Großbritannien Jürgen Klopp
Früher motivierte und trainierte Jürgen Klopp Borussia Dortmund, heute ist er beim FC Liverpool aktivBild: Imago/BPI

"Es hat sich gegenseitig befruchtet. Das war der Wahnsinn, was da im Umfeld von Borussia Dortmund ablief. Und das ist eben jetzt die Benchmark, da wollen wir auch irgendwann wieder hin", sagt er und fordert Zeit für das neue Team. Der 31-Jährige ist sich sicher, dass auch wieder emotionalere Momente kommen werden, denn der aktuelle Kader habe großes Potential. "Was Michael Zorc nach Dortmund geholt hat ist unfassbar und beweist, dass er zu den besten Managern im europäischen Spitzenfussball gehört."

Besondere Siege im Westfalenstadion

Tuchel zählt zu den besten seines Fachs und hat mit diesem Kader sicher das Potential einen Titel zu holen.

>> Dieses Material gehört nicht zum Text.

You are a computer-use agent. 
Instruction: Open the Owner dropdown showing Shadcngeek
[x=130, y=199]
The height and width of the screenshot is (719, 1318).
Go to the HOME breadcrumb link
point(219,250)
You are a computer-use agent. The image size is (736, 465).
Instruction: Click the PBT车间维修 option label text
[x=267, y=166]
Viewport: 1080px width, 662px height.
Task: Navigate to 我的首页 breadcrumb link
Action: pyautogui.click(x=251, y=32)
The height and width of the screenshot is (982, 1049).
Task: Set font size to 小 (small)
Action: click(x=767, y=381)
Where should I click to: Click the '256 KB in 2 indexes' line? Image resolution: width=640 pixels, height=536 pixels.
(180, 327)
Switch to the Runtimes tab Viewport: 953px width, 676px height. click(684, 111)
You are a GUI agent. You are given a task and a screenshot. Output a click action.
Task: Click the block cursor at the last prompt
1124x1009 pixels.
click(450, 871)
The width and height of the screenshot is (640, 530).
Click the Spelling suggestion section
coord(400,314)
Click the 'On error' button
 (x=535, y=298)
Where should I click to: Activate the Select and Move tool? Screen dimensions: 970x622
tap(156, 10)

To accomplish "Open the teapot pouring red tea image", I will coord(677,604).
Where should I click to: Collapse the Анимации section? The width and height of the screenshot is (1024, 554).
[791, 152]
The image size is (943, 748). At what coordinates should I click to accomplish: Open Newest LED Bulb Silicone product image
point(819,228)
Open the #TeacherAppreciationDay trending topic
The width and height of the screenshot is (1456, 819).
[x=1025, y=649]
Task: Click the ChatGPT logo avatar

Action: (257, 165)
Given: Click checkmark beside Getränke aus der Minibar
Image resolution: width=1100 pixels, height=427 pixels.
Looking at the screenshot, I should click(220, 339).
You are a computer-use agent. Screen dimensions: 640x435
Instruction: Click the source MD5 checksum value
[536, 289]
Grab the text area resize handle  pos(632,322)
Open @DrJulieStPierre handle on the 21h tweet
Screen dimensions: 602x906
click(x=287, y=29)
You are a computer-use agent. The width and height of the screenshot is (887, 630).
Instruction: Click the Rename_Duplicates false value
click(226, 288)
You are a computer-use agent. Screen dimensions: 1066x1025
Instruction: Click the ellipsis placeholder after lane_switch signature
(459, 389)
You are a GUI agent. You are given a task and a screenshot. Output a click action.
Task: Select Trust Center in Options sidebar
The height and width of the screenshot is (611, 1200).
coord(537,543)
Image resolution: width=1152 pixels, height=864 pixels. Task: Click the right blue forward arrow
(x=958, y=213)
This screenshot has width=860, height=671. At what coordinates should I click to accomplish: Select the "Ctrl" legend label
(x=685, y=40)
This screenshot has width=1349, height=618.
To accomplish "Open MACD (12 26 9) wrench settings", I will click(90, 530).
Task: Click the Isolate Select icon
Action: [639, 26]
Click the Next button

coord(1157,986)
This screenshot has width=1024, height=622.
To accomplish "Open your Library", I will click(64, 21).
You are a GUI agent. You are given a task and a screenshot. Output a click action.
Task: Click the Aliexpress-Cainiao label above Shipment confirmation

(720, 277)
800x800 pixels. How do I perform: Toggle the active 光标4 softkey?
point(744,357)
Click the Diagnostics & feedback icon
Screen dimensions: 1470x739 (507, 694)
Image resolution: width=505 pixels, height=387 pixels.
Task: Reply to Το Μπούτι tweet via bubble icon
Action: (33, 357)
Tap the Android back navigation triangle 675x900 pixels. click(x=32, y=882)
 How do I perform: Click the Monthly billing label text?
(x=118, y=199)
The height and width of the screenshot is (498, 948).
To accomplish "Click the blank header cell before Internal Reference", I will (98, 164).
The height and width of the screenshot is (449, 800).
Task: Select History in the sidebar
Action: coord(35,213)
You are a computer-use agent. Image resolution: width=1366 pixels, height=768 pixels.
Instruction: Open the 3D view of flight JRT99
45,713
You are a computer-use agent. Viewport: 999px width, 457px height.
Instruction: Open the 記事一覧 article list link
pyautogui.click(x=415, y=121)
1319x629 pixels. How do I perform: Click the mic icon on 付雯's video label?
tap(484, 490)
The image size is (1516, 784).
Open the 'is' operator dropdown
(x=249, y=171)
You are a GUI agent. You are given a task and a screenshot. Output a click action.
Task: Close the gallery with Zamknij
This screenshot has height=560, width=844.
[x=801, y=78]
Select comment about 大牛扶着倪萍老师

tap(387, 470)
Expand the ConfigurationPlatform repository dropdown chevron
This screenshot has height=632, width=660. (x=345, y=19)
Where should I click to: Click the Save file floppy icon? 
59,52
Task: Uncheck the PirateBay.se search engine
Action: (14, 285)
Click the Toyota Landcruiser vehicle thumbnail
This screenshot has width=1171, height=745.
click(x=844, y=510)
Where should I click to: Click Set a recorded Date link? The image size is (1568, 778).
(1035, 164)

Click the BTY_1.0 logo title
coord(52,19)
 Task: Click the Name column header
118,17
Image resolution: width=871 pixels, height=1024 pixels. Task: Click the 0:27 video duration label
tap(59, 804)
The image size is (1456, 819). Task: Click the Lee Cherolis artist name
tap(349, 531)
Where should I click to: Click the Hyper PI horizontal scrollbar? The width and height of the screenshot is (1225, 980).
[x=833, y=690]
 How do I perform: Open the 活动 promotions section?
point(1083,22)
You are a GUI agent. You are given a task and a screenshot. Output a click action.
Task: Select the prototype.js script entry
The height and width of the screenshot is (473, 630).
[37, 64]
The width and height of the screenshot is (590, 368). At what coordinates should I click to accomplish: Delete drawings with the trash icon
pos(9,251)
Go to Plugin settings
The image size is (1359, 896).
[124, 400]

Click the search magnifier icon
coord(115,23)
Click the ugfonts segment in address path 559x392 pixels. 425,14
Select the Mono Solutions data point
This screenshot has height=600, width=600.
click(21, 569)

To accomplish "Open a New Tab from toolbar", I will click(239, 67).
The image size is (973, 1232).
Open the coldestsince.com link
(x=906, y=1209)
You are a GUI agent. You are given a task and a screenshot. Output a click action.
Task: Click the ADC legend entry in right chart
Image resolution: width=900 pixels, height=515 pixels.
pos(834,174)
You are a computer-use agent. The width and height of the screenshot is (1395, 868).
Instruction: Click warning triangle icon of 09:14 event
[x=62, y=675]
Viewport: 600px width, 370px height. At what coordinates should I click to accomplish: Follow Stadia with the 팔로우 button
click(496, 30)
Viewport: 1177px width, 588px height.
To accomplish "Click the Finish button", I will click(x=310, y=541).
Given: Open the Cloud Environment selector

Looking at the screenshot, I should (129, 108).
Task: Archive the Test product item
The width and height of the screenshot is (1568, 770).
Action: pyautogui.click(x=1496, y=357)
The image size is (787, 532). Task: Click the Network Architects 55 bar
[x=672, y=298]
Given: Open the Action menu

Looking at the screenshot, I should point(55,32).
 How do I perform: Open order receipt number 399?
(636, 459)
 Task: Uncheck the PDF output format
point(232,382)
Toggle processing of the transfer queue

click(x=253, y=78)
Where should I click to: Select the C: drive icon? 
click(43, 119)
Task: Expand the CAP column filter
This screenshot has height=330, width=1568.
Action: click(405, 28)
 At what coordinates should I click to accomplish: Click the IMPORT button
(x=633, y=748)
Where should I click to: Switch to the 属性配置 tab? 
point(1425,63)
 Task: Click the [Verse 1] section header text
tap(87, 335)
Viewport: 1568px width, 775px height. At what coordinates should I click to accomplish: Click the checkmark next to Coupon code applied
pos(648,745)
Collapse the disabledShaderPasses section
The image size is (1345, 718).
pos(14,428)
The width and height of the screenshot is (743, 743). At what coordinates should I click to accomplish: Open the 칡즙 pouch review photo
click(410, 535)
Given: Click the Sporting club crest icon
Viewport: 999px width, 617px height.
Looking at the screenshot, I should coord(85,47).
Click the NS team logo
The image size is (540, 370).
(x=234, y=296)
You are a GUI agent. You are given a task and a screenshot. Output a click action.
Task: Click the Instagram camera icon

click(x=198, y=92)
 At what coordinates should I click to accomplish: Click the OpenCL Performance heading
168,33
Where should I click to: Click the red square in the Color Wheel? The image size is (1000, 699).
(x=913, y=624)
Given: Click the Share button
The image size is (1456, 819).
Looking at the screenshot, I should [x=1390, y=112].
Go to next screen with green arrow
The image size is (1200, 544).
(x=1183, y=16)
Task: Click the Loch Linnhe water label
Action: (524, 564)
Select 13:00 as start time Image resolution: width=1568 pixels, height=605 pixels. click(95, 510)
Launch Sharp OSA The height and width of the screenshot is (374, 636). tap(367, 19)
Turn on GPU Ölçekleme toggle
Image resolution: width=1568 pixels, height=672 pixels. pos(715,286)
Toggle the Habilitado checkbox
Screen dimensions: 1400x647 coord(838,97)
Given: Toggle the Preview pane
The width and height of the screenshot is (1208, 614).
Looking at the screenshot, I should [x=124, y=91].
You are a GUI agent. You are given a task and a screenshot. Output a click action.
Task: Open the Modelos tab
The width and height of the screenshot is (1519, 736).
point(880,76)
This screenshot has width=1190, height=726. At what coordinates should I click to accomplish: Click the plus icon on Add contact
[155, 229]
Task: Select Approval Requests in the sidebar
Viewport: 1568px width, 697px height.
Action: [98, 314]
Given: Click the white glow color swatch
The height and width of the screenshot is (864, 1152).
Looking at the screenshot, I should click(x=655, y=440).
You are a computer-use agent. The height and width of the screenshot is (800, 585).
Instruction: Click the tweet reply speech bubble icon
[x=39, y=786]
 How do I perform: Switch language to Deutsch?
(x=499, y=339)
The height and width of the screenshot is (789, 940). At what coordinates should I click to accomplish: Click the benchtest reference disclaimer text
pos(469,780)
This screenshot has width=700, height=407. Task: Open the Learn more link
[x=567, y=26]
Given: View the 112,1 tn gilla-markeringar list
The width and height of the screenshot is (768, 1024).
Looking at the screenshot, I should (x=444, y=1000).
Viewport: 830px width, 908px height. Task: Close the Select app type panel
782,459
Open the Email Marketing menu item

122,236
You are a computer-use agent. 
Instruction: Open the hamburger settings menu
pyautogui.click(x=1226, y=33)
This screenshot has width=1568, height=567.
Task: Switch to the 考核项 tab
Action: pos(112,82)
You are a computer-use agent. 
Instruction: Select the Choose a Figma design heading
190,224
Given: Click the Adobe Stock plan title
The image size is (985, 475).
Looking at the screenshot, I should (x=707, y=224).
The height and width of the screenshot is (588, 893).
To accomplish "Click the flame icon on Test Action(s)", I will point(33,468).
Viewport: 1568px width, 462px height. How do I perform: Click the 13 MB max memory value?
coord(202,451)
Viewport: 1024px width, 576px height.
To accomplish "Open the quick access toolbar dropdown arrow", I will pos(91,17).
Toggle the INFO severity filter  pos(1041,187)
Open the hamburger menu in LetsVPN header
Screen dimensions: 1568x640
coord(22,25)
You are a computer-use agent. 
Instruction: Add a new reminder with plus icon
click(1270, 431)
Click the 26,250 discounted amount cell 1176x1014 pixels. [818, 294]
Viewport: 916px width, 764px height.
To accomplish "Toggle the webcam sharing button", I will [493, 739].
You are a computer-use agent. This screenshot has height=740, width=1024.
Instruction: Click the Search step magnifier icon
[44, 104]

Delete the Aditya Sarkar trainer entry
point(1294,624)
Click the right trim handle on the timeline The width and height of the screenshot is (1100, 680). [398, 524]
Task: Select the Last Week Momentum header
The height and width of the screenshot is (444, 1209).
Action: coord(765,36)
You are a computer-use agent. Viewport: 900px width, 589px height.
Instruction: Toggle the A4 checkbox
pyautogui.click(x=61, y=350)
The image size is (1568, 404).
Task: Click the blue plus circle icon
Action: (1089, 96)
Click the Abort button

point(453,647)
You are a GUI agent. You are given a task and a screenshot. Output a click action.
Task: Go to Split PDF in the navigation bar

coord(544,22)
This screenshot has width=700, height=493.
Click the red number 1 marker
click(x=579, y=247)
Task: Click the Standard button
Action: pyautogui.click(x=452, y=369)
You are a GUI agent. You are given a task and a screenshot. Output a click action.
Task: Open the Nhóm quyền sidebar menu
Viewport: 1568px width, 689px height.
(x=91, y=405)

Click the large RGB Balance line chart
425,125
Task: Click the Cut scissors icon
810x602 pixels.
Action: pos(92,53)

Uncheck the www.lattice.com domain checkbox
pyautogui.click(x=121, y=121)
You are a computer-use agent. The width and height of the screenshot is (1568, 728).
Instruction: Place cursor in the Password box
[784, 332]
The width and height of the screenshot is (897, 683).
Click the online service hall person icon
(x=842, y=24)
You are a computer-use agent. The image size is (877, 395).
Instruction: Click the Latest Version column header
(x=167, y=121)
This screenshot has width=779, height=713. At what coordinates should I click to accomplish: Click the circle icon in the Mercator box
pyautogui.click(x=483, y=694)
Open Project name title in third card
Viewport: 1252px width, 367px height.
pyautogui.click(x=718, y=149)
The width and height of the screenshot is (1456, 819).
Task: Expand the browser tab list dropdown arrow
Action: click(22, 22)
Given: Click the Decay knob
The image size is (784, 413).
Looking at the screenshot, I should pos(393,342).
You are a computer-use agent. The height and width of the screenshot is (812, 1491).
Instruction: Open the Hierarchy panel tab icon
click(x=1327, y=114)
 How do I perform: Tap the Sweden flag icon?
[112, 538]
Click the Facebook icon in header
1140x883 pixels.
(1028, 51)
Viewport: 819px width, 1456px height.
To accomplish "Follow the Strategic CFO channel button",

Trotzdem ist er anders als sein Vorgänger, er ist kein oder ein deutlich weniger emotionaler Mensch, zumindest von außen betrachtet. Er analysiert, stellt Matchpläne auf und versucht den Gegner möglichst präzise und mit allen Hilfsmitteln auseinander zu nehmen. Er ist - wenn man so will - der Gegenentwurf zu Klopp, der mit seiner Emotionalität auch oft über Grenzen gegangen ist. Im von Gefühlen und Emotionen geprägten Umfeld von Borussia Dortmund, hat der neue Trainer (noch) einen schweren Stand.

"Dortmund war immer ein emotionaler Verein. Es ist gerade schwer den Funken überspringen zu lassen", gibt auch Gruszecki zu. Doch dass es auch anders geht, hat der Sieg gegen die Bayern eindrucksvoll gezeigt. Denn das war so ein lange vermisster besonderer Moment, der sicher nicht nur Gruszecki beeindruckt hat. "Heute haben die Spieler gemerkt, dass solche Siege im Westfalenstadion noch etwas besonderer sind. Wir hoffen, dass es auch in Zukunft so weitergeht."